##### Given entries #####

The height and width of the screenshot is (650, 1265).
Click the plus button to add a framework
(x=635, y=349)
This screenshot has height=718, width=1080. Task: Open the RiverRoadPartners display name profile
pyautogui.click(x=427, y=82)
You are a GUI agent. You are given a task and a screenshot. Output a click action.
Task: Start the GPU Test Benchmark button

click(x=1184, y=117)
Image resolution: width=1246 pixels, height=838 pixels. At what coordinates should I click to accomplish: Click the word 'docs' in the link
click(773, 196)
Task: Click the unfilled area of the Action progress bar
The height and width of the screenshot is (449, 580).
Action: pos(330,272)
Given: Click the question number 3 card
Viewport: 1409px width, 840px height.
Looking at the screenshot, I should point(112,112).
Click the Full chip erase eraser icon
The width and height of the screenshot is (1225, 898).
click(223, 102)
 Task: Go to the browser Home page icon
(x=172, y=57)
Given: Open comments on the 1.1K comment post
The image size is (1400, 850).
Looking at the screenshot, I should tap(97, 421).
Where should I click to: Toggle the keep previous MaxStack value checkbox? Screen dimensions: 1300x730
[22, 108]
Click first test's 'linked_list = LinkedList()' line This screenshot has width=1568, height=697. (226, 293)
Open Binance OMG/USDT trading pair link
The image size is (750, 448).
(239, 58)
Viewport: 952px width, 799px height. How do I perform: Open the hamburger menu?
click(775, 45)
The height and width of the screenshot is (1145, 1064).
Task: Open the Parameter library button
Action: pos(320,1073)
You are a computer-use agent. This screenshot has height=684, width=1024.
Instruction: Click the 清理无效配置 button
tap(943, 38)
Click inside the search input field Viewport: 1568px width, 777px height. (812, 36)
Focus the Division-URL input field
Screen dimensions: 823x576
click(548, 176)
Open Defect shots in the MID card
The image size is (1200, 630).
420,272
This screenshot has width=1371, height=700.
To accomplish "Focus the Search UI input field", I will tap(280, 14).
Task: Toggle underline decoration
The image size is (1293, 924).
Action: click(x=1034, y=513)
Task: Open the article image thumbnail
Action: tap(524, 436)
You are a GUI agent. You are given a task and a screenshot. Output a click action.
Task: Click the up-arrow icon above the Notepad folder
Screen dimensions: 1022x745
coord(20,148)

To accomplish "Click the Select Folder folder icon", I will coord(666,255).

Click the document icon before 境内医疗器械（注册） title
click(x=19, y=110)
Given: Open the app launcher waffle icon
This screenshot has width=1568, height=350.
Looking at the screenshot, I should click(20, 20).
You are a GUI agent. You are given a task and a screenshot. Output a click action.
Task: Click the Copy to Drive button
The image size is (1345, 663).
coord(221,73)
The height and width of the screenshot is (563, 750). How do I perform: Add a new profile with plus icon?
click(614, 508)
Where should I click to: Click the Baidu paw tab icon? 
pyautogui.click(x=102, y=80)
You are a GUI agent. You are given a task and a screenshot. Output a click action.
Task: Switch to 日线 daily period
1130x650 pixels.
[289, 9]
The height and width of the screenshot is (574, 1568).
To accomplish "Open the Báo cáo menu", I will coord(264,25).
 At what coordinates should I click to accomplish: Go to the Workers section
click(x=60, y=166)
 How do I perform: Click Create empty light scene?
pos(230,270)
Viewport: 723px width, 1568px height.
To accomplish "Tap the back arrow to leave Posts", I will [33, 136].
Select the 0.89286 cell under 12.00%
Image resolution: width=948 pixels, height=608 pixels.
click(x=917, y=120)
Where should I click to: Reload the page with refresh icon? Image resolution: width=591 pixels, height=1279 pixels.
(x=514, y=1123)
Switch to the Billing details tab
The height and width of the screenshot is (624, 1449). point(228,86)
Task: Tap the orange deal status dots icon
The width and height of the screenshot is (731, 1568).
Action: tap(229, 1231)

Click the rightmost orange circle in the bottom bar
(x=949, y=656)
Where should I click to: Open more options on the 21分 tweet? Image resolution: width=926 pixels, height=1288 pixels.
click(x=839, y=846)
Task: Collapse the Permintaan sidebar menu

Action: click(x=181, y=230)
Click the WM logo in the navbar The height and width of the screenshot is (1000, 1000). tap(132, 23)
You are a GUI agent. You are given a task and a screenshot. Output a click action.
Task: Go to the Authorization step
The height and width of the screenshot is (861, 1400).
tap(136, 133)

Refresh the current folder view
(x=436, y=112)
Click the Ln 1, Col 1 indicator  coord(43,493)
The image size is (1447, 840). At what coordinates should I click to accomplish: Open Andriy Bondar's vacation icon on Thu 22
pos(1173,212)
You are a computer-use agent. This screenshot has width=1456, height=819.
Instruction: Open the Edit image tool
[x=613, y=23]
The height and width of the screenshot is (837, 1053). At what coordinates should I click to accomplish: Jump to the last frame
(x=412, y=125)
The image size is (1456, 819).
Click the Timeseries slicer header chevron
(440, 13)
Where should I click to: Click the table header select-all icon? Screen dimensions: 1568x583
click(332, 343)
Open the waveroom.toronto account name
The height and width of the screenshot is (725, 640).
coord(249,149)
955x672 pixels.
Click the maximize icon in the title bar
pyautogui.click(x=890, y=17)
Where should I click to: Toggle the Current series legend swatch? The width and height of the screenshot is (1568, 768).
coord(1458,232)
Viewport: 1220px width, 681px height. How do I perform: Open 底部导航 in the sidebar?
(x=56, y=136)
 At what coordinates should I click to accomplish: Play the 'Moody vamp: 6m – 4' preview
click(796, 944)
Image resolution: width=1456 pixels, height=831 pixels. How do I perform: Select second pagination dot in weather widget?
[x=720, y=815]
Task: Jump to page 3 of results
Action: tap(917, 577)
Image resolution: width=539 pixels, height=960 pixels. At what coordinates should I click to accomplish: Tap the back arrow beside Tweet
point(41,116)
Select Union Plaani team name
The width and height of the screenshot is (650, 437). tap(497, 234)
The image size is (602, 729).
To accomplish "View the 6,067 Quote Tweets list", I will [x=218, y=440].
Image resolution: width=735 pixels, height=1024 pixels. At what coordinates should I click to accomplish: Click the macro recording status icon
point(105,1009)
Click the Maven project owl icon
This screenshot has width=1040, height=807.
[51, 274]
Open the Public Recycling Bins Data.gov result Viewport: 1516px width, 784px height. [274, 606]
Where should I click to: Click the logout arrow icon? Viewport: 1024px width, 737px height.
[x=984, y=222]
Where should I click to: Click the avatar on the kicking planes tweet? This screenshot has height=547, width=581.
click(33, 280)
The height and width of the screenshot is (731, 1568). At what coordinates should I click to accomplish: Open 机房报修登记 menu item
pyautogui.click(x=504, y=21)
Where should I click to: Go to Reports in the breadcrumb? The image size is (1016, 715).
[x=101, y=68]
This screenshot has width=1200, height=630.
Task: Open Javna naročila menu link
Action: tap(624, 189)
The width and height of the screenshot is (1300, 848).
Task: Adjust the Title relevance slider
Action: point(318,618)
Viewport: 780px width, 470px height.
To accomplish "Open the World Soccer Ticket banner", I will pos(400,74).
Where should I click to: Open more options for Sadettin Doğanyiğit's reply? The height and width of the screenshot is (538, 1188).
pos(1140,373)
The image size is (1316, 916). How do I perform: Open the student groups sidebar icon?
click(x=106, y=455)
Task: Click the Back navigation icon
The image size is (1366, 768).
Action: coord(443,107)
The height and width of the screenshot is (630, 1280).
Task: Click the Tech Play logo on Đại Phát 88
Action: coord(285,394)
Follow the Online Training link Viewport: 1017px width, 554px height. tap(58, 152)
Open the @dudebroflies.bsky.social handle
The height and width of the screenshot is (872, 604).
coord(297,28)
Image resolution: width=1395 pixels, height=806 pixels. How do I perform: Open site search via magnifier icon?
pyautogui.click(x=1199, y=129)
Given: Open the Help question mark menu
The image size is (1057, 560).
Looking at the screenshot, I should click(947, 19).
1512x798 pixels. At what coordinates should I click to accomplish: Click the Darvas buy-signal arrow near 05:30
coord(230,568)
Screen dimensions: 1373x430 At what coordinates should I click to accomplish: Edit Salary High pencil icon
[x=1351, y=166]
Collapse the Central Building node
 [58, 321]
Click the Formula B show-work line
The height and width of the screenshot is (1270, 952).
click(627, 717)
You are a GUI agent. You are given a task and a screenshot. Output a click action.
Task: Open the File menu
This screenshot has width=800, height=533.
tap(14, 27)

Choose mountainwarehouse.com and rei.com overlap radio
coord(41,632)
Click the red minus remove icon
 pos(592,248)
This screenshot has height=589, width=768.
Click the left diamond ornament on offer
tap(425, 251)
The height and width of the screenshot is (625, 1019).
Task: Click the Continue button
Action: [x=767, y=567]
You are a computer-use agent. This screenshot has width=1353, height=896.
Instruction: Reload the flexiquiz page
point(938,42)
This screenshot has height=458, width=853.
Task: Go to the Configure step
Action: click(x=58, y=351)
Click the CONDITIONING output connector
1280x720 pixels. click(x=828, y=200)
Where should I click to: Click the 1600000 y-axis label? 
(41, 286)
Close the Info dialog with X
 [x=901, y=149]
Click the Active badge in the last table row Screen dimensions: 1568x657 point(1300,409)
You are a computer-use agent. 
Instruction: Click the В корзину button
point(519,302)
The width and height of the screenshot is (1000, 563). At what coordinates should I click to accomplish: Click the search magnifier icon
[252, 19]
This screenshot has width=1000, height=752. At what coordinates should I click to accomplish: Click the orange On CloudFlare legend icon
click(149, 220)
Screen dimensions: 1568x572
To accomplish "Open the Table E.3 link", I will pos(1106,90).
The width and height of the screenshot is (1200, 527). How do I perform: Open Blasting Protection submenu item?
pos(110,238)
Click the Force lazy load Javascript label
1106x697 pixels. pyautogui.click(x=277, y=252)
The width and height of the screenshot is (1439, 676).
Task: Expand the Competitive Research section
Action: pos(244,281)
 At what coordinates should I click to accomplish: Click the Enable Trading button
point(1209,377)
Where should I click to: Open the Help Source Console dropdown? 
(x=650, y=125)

#####

Can you rewrite the stretch from the line containing "Viewport: 1220px width, 681px" through the line containing "[x=984, y=222]" with every "icon" changed to "symbol" and nothing else altered, giving only those lines?

Viewport: 1220px width, 681px height. How do I perform: Open 底部导航 in the sidebar?
(x=56, y=136)
 At what coordinates should I click to accomplish: Play the 'Moody vamp: 6m – 4' preview
click(796, 944)
Image resolution: width=1456 pixels, height=831 pixels. How do I perform: Select second pagination dot in weather widget?
[x=720, y=815]
Task: Jump to page 3 of results
Action: tap(917, 577)
Image resolution: width=539 pixels, height=960 pixels. At what coordinates should I click to accomplish: Tap the back arrow beside Tweet
point(41,116)
Select Union Plaani team name
The width and height of the screenshot is (650, 437). tap(497, 234)
The image size is (602, 729).
To accomplish "View the 6,067 Quote Tweets list", I will [x=218, y=440].
Image resolution: width=735 pixels, height=1024 pixels. At what coordinates should I click to accomplish: Click the macro recording status symbol
point(105,1009)
Click the Maven project owl symbol
This screenshot has width=1040, height=807.
[51, 274]
Open the Public Recycling Bins Data.gov result Viewport: 1516px width, 784px height. [274, 606]
Where should I click to: Click the logout arrow symbol? Viewport: 1024px width, 737px height.
[x=984, y=222]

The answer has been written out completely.